Garret moved first. In the moment before I would’ve pulled back, he raised his arm and held it out to me, placing the back of his hand gently in mine. Heart lurching, I very cautiously curled my talons around his wrist. He didn’t move, didn’t flinch or tense up, though a patch of his skin was red with the telltale shininess of a burn. I swallowed hard.
“Sorry about that.”
“I’ve had worse.” He held my gaze, gray eyes intense. “Besides, it’s hard to be angry at something that saved your life.”
“Garret? Ember?”
Faith edged into view. She held a length of rebar in both hands, and it shook as she gazed around at the fallen soldiers. “The shooting…stopped,” she whispered, her body poised for flight, as if the bodies might leap up and attack again. “I didn’t know if you were still alive, or if they had…had…” Her voice trembled, and she trailed off. I huffed a cloud of smoke at her.
“So you decided to come look for us? You’re supposed to be hiding—”
One of the soldiers from earlier, the first one I’d taken down, suddenly lunged out of the shadows, gun held before him. Faith shrieked, swinging the rebar wildly as he appeared, catching him right in the face. He crashed to the floor again and lay still, while Faith scuttled behind Garret, breathing hard.
“Is he dead?” she squeaked, as I forced myself to exhale and relax my muscles, releasing the air that I’d sucked in slowly, and not in a violent explosion of fire. Garret walked to the fallen soldier, knelt and rolled him onto his back. His head flopped, blood streaming from his nose and mouth, and I couldn’t tell if he was breathing or not.
“The others will be on their way,” Garret muttered, not looking up from the body.

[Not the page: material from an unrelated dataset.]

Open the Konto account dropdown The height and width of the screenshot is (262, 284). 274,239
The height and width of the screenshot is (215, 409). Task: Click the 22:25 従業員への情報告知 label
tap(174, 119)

He started rummaging through the soldier’s stuff, checking for guns and ammo, most likely, anything to help us get out of here. “We need to hurry. Ember…” He glanced at me, narrowing his eyes. “Can you Shift back before we leave the hotel?”
I cringed. Not without my clothes. “Gimme two seconds,” I said, and hurried to where I’d left my belongings, then changed back and slipped into them as quickly as I could. When I returned, Garret stood waiting for me, gun in hand, the soldier’s belt now looped around his waist. Faith hovered beside him, watching his every move with starry eyes. All her fear of the former St. George soldier seemed to have vanished, and I bit down a snort of disgust.
Garret tossed me a pistol as I came up, and I caught it grimly. “Let’s go,” he ordered, and we fled the room, knowing the rest of the force was still out there, swarming the building. I suspected we weren’t safe yet, and I was right.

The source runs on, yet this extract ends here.